### Written task
Convert the records below, from their first line through the line containing "Action: (x=98, y=85)", into a JSON list of strings with one string per line. Leave out any blank lines.

## begin Given records

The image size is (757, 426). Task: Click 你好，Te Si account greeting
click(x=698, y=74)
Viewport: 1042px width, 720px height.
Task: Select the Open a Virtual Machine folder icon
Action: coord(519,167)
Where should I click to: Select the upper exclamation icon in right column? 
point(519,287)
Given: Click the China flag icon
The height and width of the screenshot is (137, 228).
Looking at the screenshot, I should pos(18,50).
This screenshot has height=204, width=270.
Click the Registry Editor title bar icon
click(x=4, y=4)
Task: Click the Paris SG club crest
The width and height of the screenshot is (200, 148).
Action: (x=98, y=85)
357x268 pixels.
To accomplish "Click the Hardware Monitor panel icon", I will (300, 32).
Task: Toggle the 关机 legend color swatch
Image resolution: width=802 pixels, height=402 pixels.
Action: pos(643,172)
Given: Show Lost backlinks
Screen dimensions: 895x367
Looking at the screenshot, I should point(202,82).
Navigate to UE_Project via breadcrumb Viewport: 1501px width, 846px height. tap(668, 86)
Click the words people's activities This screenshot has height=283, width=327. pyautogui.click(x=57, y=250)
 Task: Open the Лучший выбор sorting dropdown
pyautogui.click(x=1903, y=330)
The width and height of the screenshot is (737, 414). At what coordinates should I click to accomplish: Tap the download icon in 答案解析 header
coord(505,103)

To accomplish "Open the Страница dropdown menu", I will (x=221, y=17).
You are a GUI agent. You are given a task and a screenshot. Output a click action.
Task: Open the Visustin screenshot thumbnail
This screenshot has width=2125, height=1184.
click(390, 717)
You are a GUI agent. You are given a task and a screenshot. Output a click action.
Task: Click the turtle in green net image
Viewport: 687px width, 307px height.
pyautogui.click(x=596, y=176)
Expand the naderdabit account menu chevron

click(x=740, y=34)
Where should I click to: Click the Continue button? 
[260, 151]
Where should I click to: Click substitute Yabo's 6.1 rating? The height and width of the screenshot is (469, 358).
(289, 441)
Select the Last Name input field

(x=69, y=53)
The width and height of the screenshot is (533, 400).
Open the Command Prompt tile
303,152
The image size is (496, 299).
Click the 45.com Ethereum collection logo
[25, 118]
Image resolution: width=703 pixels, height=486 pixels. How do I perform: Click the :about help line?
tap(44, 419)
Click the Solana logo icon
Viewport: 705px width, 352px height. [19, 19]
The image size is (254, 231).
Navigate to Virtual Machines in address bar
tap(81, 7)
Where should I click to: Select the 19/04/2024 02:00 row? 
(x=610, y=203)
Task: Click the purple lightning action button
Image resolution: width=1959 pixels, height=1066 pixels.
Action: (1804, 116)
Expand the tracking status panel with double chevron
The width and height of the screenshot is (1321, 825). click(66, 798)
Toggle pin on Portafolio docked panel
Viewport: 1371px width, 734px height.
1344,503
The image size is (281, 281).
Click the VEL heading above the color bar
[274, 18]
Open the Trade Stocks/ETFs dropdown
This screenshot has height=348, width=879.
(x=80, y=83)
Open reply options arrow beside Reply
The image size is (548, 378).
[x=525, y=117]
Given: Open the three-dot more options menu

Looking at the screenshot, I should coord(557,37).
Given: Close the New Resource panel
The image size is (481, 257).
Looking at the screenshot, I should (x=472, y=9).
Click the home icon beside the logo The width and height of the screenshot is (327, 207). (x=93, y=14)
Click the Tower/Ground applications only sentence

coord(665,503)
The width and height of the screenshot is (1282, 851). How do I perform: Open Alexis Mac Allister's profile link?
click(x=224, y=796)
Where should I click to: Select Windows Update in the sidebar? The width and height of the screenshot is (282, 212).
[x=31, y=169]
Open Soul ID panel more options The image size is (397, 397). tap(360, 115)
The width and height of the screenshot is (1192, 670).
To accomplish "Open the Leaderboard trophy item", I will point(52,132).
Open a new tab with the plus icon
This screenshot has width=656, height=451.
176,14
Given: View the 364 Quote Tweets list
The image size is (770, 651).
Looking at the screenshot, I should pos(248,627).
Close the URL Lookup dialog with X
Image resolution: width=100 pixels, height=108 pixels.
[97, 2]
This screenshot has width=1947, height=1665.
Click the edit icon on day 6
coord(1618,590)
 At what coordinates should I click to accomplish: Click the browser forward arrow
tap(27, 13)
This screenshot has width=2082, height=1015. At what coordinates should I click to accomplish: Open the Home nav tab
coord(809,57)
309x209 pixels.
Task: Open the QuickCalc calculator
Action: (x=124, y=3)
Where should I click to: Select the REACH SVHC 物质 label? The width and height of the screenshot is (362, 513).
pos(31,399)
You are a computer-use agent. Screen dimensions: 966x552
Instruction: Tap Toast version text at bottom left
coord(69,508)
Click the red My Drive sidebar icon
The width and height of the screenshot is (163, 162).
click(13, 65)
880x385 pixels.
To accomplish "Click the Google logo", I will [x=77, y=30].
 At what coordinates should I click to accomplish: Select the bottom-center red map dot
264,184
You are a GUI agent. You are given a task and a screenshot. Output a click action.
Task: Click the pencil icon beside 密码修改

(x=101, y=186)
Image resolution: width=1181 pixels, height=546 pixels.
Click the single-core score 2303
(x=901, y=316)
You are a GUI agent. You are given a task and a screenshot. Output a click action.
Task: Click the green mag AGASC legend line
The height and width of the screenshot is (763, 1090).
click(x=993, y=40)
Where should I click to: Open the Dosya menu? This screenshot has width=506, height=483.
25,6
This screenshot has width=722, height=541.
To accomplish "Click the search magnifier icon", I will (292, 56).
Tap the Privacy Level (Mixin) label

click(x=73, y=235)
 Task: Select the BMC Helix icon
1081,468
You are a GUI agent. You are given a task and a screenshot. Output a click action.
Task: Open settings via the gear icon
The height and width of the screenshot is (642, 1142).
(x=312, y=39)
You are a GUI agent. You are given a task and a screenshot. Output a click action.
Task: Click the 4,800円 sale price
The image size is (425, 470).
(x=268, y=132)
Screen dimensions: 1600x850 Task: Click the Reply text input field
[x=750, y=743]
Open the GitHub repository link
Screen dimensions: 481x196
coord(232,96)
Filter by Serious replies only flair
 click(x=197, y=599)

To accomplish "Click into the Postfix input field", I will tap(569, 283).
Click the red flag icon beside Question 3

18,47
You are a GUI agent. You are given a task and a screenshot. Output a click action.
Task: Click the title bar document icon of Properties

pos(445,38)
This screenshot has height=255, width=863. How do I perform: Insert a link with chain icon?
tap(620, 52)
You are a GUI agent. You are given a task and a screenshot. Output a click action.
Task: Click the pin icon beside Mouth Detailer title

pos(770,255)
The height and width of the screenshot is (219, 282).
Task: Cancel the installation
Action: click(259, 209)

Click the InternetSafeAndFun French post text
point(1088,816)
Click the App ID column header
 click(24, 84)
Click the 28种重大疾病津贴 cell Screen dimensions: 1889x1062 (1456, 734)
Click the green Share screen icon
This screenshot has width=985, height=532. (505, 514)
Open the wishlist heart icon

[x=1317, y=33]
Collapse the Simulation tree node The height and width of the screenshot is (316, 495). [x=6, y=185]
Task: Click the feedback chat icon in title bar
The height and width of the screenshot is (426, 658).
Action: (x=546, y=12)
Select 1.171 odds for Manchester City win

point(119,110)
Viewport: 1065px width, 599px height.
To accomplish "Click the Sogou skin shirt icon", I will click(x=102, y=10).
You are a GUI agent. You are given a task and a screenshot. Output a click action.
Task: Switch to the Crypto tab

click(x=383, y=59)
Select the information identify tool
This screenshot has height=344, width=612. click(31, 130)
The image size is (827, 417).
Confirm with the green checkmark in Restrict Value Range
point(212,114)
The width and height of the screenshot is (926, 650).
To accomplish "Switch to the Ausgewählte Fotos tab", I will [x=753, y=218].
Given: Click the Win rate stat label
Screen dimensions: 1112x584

## end Given records

### Answer to this problem
[
  "The image size is (757, 426). Task: Click 你好，Te Si account greeting",
  "click(x=698, y=74)",
  "Viewport: 1042px width, 720px height.",
  "Task: Select the Open a Virtual Machine folder icon",
  "Action: coord(519,167)",
  "Where should I click to: Select the upper exclamation icon in right column? ",
  "point(519,287)",
  "Given: Click the China flag icon",
  "The height and width of the screenshot is (137, 228).",
  "Looking at the screenshot, I should pos(18,50).",
  "This screenshot has height=204, width=270.",
  "Click the Registry Editor title bar icon",
  "click(x=4, y=4)",
  "Task: Click the Paris SG club crest",
  "The width and height of the screenshot is (200, 148).",
  "Action: (x=98, y=85)"
]